Uncovering America's Heritage... Coin by Coin
1921 Morgan Silver Dollar
Take it from me as the Mint Police Dog, this coin is arresting! What captures me is that more people seem to like the Morgan silver dollar now than while it was being made.
In the late 1800s, people weren't very excited about silver dollars, which were large and heavy. Few people used them except in the West. A law was passed to stop silver dollars from being made in 1873, but in 1878, the Bland-Allison Act brought them back.
Why? Coining silver dollars was a good way to use the tons of silver that was pouring from the Comstock Lode in northern Nevada. A branch of the United States Mint was even set up in Carson City, Nevada, so coins could be minted close to the silver's source. But the mine stopped producing soon after, and the Carson City Mint soon closed.
George T. Morgan designed both sides of this coin. As mint marks on the coins show, this coin was struck at five different US Mint locations during the years it was made. When plenty of dollars were circulating and silver was scarce, minting temporarily stopped for these dollars.

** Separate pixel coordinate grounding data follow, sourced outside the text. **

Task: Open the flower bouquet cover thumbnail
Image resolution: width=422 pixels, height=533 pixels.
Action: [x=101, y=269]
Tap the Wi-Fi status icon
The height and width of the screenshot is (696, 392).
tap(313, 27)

Morgan silver dollars were minted for one more year, in 1921. But, to celebrate the end of World War I that same year, a special commemorative dollar was created, nicknamed the Peace Dollar. People liked this coin so much that the Peace Dollar design took the place of Morgan's as the regular silver dollar during the following years. (Plinky presented the Peace Dollar as the December 1999 Coin of the Month.)
Many of these Morgan dollars were melted down, mostly when silver prices were high. But today, many collectors love to come across a Morgan silver dollar. And that includes me!